Scanorama premiere. Teacher of Freedom
It is hardly fair to second the film's trailer, which claims that the new documentary "Back from New York" is the story of "two unique and acclaimed artists". Rather, it is a reverence for the teacher Jonas Mekas. Perhaps it is also a biography, but not of two people, but of a whole generation of Lithuanian creators who, after the fall of the Soviet Union, had the opportunity to visit the Anthology Film Archive in New York, founded by Mekas, and to breath in the freedom of life (cultural and otherwise) that was so lacking for young people at that time. It’s no surprise that the premiere of the film at the European Film Forum Scanorama was attended by a number of Mekas' students, including the director of "Back from New York", Ramunė Rakauskaitė, and the film's producer, filmmaker Arūnas Matelis. It seems that for some, the film has become a nostalgic journey through their own experiences, for others – a chance to see behind the scenes of the legend (I mean not only Jonas Mekas, but also the visits to him by the young artists of that time).
The film starts with archival footage from the 1990’s: New York, Mekas, parties, countless faces, colours and noise. Art everywhere, wherever you want it and whatever you want it. And all captured with an amateur camera on videotape - in nostalgic format that is inseparable from capturing the everyday life of those times. Soon this chaos of sensations is interrupted, a still picture appears and the viewers find themselves in the complete antipode of the life they had seen before – a green Lithuanian farmhouse. The busy, never-sleeping streets of New York are replaced by the endless fields of Ukmergė district, the silence is disturbed only by a herd of bleating sheep, and time seems to pass twice slower than in the city of Mekas. Here we meet the first protagonist of the film, photographer Arūnas Kulikauskas. After two decades in the USA, he has now settled with his family in the Lithuanian countryside. "You still take photographs?” – a neighbour who came by to help slaughter a sheep is surprised. Here's another contrast to the new life. We meet the second protagonist of the film, the painter Eugenijus Varkulevičius-Varkalis, in his studio in Kaunas. Same as Kulikauskas, after spending a decade with Mekas, he has returned home to continue his work.

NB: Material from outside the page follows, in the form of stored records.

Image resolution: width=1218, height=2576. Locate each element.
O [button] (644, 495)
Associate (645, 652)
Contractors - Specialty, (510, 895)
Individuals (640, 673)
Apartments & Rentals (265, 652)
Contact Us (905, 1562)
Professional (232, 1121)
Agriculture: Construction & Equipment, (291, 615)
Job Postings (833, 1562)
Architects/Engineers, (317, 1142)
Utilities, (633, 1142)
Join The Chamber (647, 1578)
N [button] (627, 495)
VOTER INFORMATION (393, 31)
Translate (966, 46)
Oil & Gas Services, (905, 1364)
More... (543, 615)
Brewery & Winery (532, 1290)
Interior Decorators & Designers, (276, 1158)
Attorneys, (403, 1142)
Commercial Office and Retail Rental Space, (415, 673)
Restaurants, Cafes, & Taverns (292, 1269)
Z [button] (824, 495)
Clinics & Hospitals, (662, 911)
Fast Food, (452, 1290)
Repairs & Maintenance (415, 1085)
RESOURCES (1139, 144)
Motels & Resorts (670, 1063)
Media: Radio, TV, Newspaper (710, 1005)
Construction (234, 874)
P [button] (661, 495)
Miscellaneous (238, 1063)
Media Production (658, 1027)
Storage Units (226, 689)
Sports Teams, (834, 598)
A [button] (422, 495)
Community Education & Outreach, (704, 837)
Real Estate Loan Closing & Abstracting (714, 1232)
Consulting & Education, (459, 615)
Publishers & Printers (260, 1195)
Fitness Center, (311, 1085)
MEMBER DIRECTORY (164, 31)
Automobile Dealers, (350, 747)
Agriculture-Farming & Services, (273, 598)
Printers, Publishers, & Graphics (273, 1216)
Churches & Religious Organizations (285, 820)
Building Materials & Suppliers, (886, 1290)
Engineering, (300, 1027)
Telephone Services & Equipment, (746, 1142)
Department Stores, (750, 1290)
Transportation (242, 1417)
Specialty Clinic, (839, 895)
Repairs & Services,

The director's attempt to make "Back from New York" a personal story of these two artists is perhaps the part of the film that raises most questions. The desire to show their experiences through an individual lens – what their life was like and what is it now, how it was affected by Mekas – is understandable, but the film's observation of the biographical nature of the specific individuals is too vague. It can be called universally intimate (a whole generation of artists who had visited Mekas share similar experiences), but not individual. Therefore, the inserts that appear about the personal reasons for the return of the film's protagonists, the stories about the wife or the domestic scenes with the children are present in the film with the rights of a foreign body – they are too few to create an individualised portrait, and too many to not stand out from the context.
More important is the footage captured by Kulikauskas and Varkulevičius during their years in the USA. It is experiential, as if you were observing everything from behind the shoulders of those who participated. It is not clear if it objectively conveys the entire everyday life of the film's protagonists, but it certainly allows you to experience the authentic atmosphere that existed behind the doors of the Anthology Film Archive. Endless events, conversations over wine, music and cinema – all of life is inseparable from art and creativity. And, of course, Jonas Mekas himself. Reading his poetry, open to the world, communicating directly and willing to share what he has with others. Apparently, this was the greatest asset for those who visited him – the community created by Mekas, community that liberates rather than judges or condemns.
Although this episode of life comes to an end, we continue to see the traces left by Mekas in the life of the creators in Lithuania. In the film, we can observe an exhibition organised by Kulikauskas, which also captures the motifs of Mekas and life in the USA. However, the most important are probably not the physical signs, but the perceived creative freedom that bursts out of the film's protagonists – in one scene, the film's protagonists are not even deterred by the fact that a friend invited to the musical dialogue is not in the same room, but on the other side of the Atlantic.
The film ends with a concert scene – Dalius Naujokaitis, a friend of Kulikauskas and Varkulevičius, who came from the USA, beats the drums. Varkulevičius picks up the saxophone, just like in the old days, and a group of girls sing the lines of Jonas Mekas. Music and freedom unite different generations – in a small, crowded space, everyone moves to the same rhythm, and the spirit of Mekas is alive here again.